#### TASK GOAL
Which lines in the records below contain the word "will"? Return each of them.
□ □ □ □ □
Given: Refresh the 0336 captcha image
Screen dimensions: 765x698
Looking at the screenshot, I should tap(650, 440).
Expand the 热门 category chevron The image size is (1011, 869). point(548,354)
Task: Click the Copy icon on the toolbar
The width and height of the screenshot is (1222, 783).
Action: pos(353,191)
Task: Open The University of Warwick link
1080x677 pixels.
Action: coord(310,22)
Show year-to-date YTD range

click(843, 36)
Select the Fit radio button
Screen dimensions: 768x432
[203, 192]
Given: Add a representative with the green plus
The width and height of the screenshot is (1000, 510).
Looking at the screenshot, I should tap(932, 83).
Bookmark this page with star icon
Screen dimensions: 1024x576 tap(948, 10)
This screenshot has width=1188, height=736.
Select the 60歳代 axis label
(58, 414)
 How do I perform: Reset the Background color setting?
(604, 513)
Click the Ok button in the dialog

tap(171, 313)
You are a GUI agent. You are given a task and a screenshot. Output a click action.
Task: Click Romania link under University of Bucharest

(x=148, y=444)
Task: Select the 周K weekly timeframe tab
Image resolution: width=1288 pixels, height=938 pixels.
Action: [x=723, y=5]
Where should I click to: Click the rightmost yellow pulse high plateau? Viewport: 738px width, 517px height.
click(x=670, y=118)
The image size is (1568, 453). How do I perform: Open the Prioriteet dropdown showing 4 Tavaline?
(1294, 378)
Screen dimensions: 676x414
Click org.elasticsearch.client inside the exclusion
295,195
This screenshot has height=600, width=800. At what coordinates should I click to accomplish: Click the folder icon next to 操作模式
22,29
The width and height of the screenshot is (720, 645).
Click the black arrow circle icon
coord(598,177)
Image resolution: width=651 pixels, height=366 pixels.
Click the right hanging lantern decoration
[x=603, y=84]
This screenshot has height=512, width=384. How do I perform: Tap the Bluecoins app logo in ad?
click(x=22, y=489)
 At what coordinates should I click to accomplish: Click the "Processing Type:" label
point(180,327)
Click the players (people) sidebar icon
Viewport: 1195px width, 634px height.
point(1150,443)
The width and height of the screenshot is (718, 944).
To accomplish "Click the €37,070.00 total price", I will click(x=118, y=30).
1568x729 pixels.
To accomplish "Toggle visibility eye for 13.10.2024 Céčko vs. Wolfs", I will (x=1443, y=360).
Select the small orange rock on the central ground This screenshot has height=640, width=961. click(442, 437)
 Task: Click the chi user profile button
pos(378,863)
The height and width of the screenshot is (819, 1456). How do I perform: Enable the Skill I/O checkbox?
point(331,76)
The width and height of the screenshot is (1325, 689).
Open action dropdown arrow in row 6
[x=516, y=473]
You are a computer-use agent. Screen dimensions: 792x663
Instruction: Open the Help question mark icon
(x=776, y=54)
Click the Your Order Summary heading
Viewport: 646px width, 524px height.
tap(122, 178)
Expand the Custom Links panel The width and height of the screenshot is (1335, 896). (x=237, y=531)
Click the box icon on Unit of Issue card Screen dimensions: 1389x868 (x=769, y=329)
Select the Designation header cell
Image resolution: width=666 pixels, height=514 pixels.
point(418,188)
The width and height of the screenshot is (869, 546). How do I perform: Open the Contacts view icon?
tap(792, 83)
□ □ □ □ □
#### RESPONSE BOX
To accomplish "Click the €37,070.00 total price", I will click(x=118, y=30).
To accomplish "Toggle visibility eye for 13.10.2024 Céčko vs. Wolfs", I will (x=1443, y=360).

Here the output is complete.